Entwurf des Käthe-Beutler-Hauses (BIH)

Berliner Institut für Gesundheitsforschung

Personalisierte Medizin, neuartige Therapien

Im Berliner Institut für Gesundheitsforschung vereinen MDC und Charité ihre Stärken. Das Institut verschränkt die translationale Forschung mit dem fächerübergreifenden Ansatz der Systemmedizin.

Wie fließen die Erkenntnisse aus den Lebenswissenschaften schneller und gezielter in die Entwicklung medizinische Therapien ein, in die Diagnostik und Prävention? Wie gelangen Beobachtungen aus der klinischen Praxis zurück in die Grundlagenforschung?

Diese Fragen der „translationalen Forschung“ bearbeiten Wissenschaftler und Ärzte von MDC und Charité schon seit vielen Jahren gemeinsam in Einzel- oder Verbundprojekten. 

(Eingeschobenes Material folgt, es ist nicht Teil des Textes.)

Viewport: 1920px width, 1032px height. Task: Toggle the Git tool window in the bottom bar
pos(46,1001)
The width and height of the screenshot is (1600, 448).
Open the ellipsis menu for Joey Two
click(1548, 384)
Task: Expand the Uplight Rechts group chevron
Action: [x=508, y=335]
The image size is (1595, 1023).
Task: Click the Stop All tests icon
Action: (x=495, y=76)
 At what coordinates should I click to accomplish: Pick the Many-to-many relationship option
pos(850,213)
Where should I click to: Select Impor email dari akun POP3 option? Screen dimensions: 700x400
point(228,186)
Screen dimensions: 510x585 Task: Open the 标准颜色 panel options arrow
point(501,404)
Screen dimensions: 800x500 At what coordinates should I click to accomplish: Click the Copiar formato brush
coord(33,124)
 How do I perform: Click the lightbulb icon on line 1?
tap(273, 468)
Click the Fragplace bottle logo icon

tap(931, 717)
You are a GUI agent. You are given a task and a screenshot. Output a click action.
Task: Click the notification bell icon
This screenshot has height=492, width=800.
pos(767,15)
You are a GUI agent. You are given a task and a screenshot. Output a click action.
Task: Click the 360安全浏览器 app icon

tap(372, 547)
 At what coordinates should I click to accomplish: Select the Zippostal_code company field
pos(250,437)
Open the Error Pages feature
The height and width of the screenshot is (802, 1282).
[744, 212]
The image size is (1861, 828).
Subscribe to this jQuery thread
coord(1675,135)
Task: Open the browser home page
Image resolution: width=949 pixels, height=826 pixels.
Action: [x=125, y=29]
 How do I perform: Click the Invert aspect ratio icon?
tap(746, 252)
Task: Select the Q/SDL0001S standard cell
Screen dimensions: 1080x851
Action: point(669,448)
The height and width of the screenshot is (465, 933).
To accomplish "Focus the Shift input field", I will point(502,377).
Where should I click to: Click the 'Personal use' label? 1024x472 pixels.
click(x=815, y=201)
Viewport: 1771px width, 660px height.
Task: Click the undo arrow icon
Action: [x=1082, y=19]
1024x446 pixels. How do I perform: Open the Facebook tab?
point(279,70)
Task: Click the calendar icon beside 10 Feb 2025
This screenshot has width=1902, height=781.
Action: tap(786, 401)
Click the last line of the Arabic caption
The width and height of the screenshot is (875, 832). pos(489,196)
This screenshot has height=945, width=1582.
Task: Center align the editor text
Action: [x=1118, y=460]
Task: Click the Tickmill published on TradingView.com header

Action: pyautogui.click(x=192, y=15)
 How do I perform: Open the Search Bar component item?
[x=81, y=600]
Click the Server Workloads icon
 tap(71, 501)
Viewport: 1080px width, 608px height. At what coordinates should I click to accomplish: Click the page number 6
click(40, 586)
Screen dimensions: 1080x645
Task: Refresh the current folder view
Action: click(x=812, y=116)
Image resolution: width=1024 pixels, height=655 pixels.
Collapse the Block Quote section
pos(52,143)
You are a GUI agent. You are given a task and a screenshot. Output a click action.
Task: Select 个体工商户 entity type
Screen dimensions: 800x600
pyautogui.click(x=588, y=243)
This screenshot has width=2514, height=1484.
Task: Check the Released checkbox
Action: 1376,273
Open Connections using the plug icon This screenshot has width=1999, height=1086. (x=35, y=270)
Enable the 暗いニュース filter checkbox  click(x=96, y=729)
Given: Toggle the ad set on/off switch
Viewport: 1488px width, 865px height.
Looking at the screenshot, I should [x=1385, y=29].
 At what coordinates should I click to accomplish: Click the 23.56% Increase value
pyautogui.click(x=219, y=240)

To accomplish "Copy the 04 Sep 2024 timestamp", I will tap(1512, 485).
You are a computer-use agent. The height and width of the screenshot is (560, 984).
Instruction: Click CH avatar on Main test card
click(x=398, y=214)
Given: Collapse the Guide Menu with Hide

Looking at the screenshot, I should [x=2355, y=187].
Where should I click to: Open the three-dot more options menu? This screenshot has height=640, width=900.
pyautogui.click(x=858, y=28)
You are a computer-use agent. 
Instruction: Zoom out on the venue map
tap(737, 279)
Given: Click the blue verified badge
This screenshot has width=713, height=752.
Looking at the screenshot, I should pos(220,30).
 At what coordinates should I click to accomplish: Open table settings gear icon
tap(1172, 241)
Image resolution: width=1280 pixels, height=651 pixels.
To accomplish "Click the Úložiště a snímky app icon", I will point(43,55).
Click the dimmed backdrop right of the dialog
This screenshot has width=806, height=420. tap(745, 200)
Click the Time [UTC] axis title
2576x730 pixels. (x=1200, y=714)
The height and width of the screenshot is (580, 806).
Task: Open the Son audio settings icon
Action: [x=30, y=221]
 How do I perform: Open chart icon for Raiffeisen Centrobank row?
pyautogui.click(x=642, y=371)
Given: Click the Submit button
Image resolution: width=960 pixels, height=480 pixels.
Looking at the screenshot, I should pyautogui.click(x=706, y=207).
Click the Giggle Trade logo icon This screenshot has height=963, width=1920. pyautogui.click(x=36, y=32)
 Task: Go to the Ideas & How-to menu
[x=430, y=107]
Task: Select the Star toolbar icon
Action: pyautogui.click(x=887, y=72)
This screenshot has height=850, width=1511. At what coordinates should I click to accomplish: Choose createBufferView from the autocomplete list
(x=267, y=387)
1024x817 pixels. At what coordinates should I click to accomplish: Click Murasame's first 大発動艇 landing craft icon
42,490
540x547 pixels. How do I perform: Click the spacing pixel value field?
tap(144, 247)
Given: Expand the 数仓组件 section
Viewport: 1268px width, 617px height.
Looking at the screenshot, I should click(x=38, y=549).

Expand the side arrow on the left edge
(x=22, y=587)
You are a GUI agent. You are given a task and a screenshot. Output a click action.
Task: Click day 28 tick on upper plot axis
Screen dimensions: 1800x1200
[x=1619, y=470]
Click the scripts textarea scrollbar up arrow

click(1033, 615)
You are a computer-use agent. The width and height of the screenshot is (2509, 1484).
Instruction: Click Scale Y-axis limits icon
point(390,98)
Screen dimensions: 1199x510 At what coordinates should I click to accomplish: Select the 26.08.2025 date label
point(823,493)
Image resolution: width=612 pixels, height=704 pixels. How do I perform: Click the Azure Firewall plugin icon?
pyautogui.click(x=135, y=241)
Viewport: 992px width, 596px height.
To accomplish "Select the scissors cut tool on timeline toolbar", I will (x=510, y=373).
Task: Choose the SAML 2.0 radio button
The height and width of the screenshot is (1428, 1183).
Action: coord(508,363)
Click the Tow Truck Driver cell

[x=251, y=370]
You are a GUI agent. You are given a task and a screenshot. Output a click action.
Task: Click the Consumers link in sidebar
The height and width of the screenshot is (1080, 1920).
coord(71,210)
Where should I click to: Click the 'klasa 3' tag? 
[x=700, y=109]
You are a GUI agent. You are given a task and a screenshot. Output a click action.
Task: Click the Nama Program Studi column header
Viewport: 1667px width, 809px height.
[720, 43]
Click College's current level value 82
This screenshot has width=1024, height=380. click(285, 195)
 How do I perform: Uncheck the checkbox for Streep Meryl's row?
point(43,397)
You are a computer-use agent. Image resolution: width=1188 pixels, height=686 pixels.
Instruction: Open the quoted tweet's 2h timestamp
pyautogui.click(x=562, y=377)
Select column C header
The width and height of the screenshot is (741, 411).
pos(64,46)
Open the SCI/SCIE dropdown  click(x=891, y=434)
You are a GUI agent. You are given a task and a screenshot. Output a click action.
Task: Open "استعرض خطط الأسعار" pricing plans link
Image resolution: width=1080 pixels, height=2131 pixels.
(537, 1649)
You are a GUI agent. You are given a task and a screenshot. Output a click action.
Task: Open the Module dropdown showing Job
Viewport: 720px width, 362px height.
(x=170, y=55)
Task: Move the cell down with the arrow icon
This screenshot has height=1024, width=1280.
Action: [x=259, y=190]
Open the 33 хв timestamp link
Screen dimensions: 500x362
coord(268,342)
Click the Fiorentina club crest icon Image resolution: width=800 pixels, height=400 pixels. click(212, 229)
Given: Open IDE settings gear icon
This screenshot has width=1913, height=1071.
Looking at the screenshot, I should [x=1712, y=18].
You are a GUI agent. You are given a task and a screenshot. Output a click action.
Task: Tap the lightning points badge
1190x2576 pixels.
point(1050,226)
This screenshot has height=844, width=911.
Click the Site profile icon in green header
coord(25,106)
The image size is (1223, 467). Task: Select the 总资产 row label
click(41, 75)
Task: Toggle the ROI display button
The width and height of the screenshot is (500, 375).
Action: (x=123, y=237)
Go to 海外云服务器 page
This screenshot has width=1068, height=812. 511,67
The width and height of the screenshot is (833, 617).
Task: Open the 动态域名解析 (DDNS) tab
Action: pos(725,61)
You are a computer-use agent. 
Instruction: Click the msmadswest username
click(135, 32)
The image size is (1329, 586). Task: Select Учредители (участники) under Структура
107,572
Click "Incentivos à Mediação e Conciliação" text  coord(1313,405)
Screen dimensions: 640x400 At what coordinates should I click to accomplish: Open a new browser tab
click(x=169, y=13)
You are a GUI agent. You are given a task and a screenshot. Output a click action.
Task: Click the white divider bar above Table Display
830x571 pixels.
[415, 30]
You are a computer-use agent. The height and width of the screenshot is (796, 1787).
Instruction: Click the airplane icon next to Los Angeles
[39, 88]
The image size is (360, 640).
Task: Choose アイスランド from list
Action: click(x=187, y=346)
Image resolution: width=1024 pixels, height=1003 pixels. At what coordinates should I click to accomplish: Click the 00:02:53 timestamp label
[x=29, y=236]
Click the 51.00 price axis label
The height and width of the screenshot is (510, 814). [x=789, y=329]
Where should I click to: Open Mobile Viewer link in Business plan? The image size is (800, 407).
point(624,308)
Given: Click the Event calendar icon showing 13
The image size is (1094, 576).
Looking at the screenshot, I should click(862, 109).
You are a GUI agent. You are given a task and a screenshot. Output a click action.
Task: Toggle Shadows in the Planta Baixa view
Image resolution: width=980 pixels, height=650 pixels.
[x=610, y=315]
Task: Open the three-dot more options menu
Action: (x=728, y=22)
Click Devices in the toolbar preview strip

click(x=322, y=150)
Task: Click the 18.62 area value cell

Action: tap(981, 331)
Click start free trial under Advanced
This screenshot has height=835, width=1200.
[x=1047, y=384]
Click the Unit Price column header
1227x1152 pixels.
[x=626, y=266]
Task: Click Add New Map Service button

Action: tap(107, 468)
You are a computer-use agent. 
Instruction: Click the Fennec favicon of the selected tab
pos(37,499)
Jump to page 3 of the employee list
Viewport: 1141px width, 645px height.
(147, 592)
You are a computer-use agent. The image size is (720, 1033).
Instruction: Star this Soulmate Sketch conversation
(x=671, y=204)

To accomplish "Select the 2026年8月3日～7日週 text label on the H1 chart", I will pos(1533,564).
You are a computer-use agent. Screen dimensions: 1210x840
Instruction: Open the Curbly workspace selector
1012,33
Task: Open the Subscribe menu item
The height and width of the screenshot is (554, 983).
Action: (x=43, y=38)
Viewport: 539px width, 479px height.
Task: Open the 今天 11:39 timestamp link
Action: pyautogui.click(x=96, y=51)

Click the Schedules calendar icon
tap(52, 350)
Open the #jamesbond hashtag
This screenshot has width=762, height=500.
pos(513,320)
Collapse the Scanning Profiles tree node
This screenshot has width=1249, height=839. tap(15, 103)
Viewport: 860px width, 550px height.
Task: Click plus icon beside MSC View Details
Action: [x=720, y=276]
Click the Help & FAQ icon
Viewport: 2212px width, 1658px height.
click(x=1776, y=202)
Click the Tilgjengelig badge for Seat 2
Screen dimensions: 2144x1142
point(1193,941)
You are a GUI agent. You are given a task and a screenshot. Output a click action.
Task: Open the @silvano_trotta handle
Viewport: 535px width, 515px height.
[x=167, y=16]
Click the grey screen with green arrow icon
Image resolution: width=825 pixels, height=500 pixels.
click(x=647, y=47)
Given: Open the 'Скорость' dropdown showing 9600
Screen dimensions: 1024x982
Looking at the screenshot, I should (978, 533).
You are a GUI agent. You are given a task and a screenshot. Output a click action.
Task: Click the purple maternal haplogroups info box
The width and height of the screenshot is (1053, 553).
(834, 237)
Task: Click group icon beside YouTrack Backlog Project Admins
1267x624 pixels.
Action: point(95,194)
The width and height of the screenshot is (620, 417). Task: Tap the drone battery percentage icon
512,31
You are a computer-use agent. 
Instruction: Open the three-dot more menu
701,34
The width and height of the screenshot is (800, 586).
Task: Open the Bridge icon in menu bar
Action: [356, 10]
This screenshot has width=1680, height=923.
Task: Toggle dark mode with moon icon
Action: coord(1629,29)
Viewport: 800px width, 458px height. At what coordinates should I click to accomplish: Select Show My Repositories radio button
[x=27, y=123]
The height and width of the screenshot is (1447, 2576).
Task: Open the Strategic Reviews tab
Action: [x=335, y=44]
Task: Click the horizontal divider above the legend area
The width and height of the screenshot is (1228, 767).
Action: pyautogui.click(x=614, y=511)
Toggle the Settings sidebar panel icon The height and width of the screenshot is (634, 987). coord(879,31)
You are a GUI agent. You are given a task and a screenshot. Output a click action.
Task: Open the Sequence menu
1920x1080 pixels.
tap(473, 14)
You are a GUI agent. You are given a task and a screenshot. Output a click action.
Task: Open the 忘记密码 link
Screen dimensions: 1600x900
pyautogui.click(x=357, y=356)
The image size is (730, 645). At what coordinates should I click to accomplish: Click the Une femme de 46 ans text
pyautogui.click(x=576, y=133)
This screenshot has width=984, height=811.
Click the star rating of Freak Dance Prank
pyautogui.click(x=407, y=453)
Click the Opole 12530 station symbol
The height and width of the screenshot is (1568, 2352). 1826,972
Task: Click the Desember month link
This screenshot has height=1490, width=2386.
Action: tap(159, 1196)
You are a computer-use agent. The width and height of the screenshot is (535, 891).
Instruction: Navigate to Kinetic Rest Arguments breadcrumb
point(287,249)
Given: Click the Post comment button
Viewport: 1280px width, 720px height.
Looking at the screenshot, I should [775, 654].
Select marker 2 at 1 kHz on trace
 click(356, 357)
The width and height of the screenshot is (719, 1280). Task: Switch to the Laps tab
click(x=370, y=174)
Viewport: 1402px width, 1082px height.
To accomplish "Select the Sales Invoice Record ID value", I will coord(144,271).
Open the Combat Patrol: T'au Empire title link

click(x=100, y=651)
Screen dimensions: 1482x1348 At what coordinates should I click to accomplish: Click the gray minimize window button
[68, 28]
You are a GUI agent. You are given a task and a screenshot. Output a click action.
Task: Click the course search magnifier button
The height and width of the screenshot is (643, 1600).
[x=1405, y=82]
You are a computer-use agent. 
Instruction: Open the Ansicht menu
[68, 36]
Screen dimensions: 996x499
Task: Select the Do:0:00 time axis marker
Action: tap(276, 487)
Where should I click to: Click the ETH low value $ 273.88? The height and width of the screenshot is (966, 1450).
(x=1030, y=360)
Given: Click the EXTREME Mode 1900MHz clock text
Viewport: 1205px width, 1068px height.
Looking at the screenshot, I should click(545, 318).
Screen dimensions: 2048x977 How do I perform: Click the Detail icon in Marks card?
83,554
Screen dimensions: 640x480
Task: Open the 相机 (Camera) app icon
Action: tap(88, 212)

Das Berliner Institut für Gesundheitsforschung (Berlin Institute of Health, BIH) gibt dieser Zusammenarbeit seit 2013 ein Gerüst. Das BIH, als Körperschaft des öffentlichen Rechts gegründet, institutionalisiert und bündelt die langjährigen projektbezogenen Kooperationen zwischen MDC und Charité und sorgt für wissenschaftliche Synergien. Seit Sommer 2017 ist Prof. Martin Lohse, Wissenschaftlicher Vorstand des MDC, auch Interims-Vorstandsprecher des BIH (Stand: Ende 2017).

Lückenschluss zwischen Grundlagenforschung und Anwendung

Der Zusammenschluss der beiden Institutionen füllt die Kluft zwischen Grundlagenforschung und klinischer Anwendung. Das BIH bringt die beiden Welten in einem gemeinsamen Forschungsraum zusammen.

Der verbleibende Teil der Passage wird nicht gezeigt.